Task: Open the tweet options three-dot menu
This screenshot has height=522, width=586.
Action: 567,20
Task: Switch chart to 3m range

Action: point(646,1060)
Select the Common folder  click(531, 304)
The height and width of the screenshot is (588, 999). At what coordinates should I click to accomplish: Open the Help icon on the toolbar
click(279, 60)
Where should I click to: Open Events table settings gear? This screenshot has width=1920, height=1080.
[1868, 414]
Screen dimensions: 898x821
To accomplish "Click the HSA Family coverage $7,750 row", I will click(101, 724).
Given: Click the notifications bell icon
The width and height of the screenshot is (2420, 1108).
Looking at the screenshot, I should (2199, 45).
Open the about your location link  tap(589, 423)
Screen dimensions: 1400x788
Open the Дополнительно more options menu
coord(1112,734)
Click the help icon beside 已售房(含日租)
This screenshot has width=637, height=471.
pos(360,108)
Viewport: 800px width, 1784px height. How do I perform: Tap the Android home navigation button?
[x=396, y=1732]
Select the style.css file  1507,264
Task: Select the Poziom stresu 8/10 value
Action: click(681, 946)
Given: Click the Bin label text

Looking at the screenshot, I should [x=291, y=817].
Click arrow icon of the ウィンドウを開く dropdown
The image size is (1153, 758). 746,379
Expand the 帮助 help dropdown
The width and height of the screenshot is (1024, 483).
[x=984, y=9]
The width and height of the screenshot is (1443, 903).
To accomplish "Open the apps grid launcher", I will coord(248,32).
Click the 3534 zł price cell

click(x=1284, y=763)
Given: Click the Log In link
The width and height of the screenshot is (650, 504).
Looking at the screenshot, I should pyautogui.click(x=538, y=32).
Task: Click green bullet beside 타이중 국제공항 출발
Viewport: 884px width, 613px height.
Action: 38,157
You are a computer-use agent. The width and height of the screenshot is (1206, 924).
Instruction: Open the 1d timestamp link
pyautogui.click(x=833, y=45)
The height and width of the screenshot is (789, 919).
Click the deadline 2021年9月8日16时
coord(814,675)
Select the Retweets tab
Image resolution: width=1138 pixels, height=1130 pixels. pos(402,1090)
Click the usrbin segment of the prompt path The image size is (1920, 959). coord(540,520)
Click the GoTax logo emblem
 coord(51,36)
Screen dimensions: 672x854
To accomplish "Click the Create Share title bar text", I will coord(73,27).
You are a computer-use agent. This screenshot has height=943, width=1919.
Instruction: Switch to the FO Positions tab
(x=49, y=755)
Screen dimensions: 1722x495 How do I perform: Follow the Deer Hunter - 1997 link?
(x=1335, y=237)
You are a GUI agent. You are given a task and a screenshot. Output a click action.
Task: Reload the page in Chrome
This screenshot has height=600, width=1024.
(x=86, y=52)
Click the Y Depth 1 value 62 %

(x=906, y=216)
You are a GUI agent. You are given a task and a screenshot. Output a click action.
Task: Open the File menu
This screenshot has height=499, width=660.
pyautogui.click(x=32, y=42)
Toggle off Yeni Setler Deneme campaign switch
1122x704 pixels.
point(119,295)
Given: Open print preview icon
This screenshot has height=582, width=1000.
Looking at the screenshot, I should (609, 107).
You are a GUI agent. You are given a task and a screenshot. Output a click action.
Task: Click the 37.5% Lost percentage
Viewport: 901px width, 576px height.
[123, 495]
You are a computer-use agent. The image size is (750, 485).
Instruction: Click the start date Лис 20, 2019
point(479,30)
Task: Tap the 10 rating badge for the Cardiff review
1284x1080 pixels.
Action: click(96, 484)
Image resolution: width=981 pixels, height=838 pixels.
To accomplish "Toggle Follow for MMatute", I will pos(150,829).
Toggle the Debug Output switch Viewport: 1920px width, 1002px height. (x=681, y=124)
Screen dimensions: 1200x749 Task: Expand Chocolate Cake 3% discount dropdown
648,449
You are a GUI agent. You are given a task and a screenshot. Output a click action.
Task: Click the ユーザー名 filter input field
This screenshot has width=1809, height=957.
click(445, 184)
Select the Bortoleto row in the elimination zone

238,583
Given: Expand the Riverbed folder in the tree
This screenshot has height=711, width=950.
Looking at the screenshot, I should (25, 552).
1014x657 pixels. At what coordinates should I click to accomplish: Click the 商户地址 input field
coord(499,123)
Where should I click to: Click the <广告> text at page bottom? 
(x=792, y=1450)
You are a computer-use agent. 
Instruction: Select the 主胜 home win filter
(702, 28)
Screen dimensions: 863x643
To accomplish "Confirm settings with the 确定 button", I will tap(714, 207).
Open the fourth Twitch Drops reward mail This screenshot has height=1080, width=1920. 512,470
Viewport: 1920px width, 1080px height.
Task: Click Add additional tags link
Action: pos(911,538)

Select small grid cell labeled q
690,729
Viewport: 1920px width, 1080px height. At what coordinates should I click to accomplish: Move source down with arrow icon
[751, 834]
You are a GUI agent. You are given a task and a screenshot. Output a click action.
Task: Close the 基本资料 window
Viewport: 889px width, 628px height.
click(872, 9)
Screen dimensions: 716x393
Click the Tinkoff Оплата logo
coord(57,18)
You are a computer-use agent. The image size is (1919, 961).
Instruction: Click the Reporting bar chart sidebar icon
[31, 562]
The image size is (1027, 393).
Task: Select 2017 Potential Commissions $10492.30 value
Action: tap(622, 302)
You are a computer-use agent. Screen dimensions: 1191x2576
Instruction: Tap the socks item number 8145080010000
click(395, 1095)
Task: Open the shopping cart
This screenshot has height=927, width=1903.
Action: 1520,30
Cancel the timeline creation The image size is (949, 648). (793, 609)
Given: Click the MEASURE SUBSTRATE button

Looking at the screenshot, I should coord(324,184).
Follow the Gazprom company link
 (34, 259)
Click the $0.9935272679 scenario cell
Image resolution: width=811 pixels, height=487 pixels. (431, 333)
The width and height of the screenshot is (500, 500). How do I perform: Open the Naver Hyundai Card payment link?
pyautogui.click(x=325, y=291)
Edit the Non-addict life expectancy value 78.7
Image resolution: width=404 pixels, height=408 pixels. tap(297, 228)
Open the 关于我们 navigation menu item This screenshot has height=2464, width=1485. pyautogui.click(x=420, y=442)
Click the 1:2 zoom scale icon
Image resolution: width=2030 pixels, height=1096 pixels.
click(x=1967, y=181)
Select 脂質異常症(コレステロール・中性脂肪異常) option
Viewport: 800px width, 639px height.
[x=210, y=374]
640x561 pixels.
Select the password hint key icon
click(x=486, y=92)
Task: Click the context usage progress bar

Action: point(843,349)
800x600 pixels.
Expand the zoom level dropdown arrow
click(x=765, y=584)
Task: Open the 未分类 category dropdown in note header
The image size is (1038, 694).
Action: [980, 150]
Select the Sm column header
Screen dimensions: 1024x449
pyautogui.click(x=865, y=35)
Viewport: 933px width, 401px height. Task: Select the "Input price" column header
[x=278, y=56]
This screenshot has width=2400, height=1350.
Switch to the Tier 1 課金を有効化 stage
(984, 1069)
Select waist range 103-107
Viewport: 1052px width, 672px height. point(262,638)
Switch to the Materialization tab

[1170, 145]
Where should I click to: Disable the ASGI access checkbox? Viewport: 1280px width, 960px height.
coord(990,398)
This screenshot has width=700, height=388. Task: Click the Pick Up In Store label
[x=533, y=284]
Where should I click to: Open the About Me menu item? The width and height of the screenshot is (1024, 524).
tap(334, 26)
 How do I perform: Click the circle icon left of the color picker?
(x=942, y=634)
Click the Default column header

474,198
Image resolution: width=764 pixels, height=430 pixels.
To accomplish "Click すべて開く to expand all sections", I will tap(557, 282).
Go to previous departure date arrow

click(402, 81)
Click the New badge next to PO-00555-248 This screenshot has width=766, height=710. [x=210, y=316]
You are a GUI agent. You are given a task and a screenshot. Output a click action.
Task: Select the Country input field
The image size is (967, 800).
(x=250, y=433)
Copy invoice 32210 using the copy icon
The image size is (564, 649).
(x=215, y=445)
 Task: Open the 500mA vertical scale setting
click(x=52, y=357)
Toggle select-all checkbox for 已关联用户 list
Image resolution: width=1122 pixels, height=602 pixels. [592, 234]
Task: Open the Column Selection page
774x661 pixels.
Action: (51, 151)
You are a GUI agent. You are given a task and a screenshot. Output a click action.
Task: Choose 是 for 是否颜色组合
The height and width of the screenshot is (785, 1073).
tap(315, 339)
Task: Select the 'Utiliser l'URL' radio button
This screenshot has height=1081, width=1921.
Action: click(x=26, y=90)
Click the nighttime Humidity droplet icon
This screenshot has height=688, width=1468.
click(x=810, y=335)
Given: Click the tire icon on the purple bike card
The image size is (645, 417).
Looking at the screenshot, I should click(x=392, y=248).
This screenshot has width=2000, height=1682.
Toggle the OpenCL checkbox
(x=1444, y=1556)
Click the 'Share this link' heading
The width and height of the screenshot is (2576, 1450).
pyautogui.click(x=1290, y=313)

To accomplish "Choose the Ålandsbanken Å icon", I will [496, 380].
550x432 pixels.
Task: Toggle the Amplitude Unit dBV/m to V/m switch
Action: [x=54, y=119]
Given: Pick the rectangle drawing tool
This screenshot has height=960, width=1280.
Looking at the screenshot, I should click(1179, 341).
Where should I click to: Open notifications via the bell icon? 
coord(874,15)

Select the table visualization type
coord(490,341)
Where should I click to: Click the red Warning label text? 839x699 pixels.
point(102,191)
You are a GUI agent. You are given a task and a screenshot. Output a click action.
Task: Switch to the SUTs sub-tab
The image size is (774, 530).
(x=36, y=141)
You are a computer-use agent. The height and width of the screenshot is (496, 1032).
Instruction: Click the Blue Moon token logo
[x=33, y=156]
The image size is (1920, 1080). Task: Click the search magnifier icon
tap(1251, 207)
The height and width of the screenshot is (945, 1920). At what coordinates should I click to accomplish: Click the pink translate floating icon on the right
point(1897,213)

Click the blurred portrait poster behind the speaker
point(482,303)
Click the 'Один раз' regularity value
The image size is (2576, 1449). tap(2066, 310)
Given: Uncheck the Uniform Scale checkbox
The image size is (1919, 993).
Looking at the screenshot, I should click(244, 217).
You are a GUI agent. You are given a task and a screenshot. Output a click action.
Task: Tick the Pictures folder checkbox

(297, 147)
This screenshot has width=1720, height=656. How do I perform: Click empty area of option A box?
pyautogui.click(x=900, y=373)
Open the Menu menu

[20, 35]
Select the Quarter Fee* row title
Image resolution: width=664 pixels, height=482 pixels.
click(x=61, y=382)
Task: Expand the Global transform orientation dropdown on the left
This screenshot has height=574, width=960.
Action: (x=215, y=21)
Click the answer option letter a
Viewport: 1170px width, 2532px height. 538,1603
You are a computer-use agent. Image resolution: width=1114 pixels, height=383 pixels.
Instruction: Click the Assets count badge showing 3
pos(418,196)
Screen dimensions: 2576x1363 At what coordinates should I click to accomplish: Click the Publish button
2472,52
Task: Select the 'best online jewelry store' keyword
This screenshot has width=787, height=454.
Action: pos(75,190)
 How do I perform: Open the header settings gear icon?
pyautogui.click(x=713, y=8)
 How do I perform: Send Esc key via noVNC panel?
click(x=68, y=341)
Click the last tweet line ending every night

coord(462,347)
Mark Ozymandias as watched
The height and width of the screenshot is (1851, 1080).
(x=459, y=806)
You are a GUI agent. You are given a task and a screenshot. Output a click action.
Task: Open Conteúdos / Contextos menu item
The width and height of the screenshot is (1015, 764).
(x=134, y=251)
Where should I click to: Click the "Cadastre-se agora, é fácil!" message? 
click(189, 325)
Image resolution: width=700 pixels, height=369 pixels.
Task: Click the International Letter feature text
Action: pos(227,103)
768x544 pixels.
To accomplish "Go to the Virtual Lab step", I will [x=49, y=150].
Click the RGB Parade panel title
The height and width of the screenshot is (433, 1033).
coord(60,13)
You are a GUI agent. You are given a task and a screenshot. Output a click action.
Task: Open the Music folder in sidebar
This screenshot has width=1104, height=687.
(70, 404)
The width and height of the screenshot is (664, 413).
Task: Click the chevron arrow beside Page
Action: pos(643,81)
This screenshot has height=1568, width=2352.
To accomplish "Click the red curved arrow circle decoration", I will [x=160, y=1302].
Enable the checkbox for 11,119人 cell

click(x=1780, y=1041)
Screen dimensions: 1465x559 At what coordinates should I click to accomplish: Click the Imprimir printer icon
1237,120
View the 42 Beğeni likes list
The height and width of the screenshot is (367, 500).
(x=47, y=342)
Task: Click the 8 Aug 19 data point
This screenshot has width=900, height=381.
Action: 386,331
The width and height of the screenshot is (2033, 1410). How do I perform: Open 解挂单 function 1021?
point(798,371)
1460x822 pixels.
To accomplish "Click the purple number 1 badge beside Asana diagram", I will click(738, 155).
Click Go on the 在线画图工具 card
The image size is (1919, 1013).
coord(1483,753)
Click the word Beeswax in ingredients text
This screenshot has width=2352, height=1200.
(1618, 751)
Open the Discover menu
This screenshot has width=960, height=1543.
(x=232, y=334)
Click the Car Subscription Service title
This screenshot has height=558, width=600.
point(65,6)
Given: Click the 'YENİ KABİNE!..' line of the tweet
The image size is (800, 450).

● ● ● ●

**Directions for this task**
Format the records as a JSON list of strings, one string per line with blank lines left out, covering everything from the line containing "Image resolution: width=981" down to the line containing "coord(57,18)", both included.

**Task response**
[
  "Image resolution: width=981 pixels, height=838 pixels.",
  "To accomplish \"Toggle Follow for MMatute\", I will pos(150,829).",
  "Toggle the Debug Output switch Viewport: 1920px width, 1002px height. (x=681, y=124)",
  "Screen dimensions: 1200x749 Task: Expand Chocolate Cake 3% discount dropdown",
  "648,449",
  "You are a GUI agent. You are given a task and a screenshot. Output a click action.",
  "Task: Click the ユーザー名 filter input field",
  "This screenshot has width=1809, height=957.",
  "click(445, 184)",
  "Select the Bortoleto row in the elimination zone",
  "238,583",
  "Given: Expand the Riverbed folder in the tree",
  "This screenshot has height=711, width=950.",
  "Looking at the screenshot, I should (25, 552).",
  "1014x657 pixels. At what coordinates should I click to accomplish: Click the 商户地址 input field",
  "coord(499,123)",
  "Where should I click to: Click the <广告> text at page bottom? ",
  "(x=792, y=1450)",
  "You are a computer-use agent. ",
  "Instruction: Select the 主胜 home win filter",
  "(702, 28)",
  "Screen dimensions: 863x643",
  "To accomplish \"Confirm settings with the 确定 button\", I will tap(714, 207).",
  "Open the fourth Twitch Drops reward mail This screenshot has height=1080, width=1920. 512,470",
  "Viewport: 1920px width, 1080px height.",
  "Task: Click Add additional tags link",
  "Action: pos(911,538)",
  "Select small grid cell labeled q",
  "690,729",
  "Viewport: 1920px width, 1080px height. At what coordinates should I click to accomplish: Move source down with arrow icon",
  "[751, 834]",
  "You are a GUI agent. You are given a task and a screenshot. Output a click action.",
  "Task: Close the 基本资料 window",
  "Viewport: 889px width, 628px height.",
  "click(872, 9)",
  "Screen dimensions: 716x393",
  "Click the Tinkoff Оплата logo",
  "coord(57,18)"
]